Content aside, similar to performing the fall show, teaching the same material back-to-back involves a good deal of recursivity. Gauging whether jokes in the first class hit-or-miss occasionally requires me to consider if I am explaining the material correctly, such that the punch-lines resonate and do not fall while minds are still digesting facts or gchats. Perhaps I am not standing in the light of my PowerPoint slides, or the students are distracted by other happenings that are more center stage in their lives, such as texting, a top-25 basketball team that probably just beat the Quakers, or outside. Depending on how the first class goes, I may then switch up my pacing for the second class to spend more time on the “good” slides or in silence, use successful points made during the first class to engage students during the second show, or cancel the second class altogether as I cry in the handicap stall while performing the kick-line with two fingers atop my open palm.
As much as I prepare beforehand, at this stage in my career the first class tends to be a “Wednesday show” of sorts, with later audiences standing to benefit from earlier mistakes.
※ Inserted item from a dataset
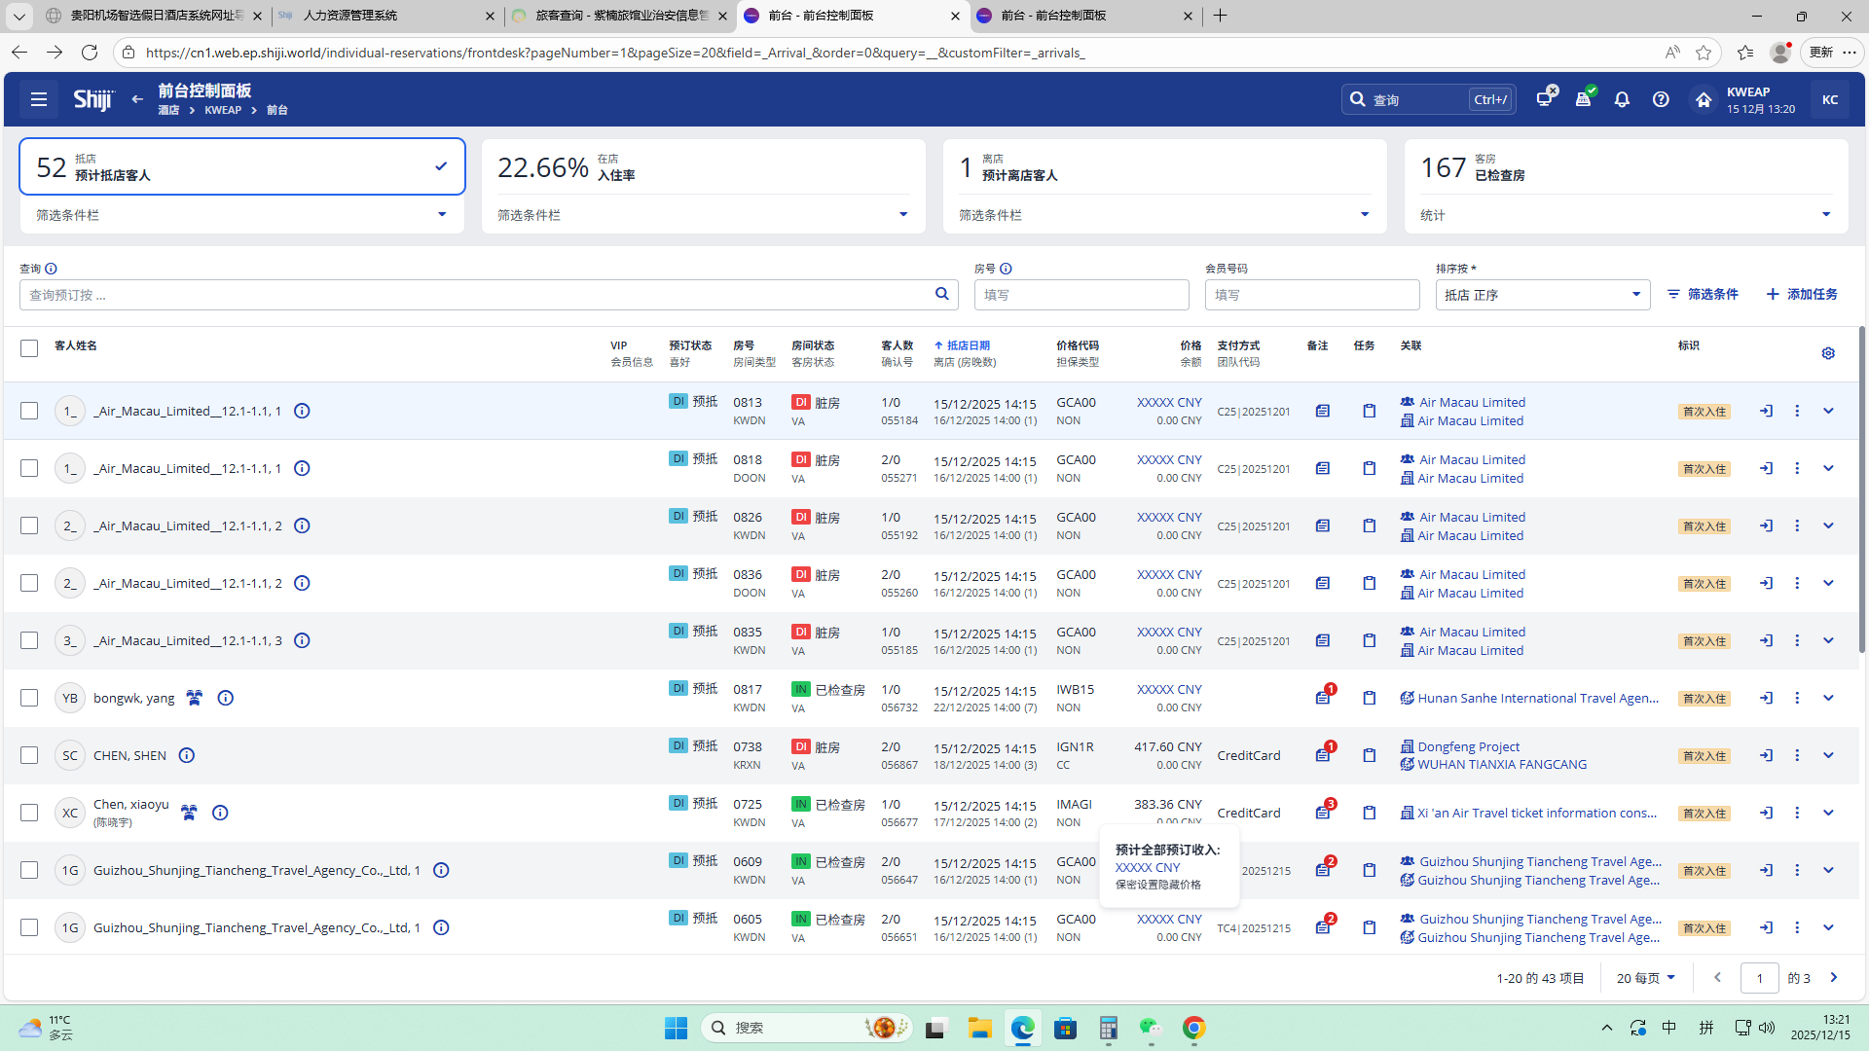Open notes icon for bongwk, yang row
This screenshot has width=1869, height=1051.
coord(1322,698)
Every lecture is practice in learning how best to convey information. Similarly, each show is part of the process of getting to the proverbial Saturday late night show, where all the practice pays off and all the jokes fall on thirsty ears. Seeing “A State of Confucian” (F’13), I realized how much the experience of fall show prepared me for Mondays, Wednesdays, and Fridays this fall.
 Mills published a very insightful article in 1940 titled “Situated Actions and Vocabularies of Motive,” when he was only 24. He probably didn’t get a chance to write a cool blog post instead of focusing on his dissertation, though!
 It actually isn’t funny, and I’d be happy to have a serious discussion on the topic.
Oren is currently a PhD Candidate in Criminology, Law & Justice at the University of Illinois-Chicago. In his spare time he teaches criminology to the masses, and is very excited to have this piece of writing and his professional affiliations linked together for eternity.